### Text to read
● ● ● ● ●
Wednesday, June 28, 2006
I'm afraid I'm going to have to talk about Star Jones for a little while.
First of all, she is hilarious. Not intentionally, of course, but just by living her wig-encrusted, gay-husband-adorned life. She has lost about ten million pounds and looks like she has come to us from another planet, and not necessarily in peace. She does celebrity red carpet "interviews" where she calls exceedingly famous people by the wrong names and often refuses to let them get a word in edgewise. She had a wedding that looked more like a My Super Sweet Sixteen. And she's a lawyer, although she lost the case of people v. good taste and decency a long time ago. So much fun.
And now she has the best celebrity exit since Tonya Harding cried her way off the ice through the lingering strains of the Jurassic Park soundtrack with an unfastened skate. I mean, seriously, how bad do you have to be to piss off Barbara Walters? She would do a soft focus interview with Pol Pot, if she thought the ratings would be there. She endured John Stossel for years on 20/20 without so much as smacking him senseless. Clearly, a model of restraint.
Of course, the whole thing is incredibly tacky, but doesn't it beat those teary-eyed montages for Katie Couric by a long shot? Personally, I think they should've just moved to another studio and not told her.
Monday, June 26, 2006
Rather that presenting another thrilling anecdote about sweating, I thought I'd post some long overdue photos of my new(ish) condo. Now, these were taken while the prior owners still lived there, mind you, so they won't have my minimalistic decorating flair.
● ● ● ● ●
### Tasks
**1)** In the blog post, what did the writer post photos of on June 26, 2006?
**2)** Return everything in the blog post from "Wednesday, June 28, 2006" down to "So much fun.".
The lines after this point come from a different source than the blog post.

### Data lines
● ● ● ● ●
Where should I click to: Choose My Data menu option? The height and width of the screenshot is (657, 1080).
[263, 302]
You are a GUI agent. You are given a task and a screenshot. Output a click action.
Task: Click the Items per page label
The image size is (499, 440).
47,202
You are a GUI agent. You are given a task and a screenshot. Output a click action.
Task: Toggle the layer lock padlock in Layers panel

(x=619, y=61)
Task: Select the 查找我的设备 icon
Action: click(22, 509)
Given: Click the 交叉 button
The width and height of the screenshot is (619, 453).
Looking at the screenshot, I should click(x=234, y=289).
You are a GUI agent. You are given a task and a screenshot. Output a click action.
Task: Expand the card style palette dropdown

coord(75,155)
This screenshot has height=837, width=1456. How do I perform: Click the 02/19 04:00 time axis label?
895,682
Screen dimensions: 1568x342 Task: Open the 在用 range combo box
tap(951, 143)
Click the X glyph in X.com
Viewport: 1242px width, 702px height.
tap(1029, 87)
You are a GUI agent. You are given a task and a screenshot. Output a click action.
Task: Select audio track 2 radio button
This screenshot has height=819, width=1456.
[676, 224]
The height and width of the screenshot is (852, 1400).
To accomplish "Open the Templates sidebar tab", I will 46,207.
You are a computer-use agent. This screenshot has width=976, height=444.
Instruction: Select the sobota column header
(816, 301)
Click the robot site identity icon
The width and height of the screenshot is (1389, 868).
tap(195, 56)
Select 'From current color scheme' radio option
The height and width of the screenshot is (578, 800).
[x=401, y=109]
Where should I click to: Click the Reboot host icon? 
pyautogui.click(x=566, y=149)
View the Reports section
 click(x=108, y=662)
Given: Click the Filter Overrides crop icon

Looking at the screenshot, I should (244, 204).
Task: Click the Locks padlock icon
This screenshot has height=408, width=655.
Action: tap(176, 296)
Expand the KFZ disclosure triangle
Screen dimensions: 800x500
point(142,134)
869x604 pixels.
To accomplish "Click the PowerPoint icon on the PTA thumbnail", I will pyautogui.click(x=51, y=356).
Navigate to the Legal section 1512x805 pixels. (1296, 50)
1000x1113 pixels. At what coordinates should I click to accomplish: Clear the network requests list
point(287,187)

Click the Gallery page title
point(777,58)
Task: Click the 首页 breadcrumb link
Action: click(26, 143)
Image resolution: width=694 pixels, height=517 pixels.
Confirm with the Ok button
● ● ● ● ●
### Answers to the exercise
**1)** The writer's new(ish) condo, photographed while the prior owners still lived there.

**2)**
Wednesday, June 28, 2006
I'm afraid I'm going to have to talk about Star Jones for a little while.
First of all, she is hilarious. Not intentionally, of course, but just by living her wig-encrusted, gay-husband-adorned life. She has lost about ten million pounds and looks like she has come to us from another planet, and not necessarily in peace. She does celebrity red carpet "interviews" where she calls exceedingly famous people by the wrong names and often refuses to let them get a word in edgewise. She had a wedding that looked more like a My Super Sweet Sixteen. And she's a lawyer, although she lost the case of people v. good taste and decency a long time ago. So much fun.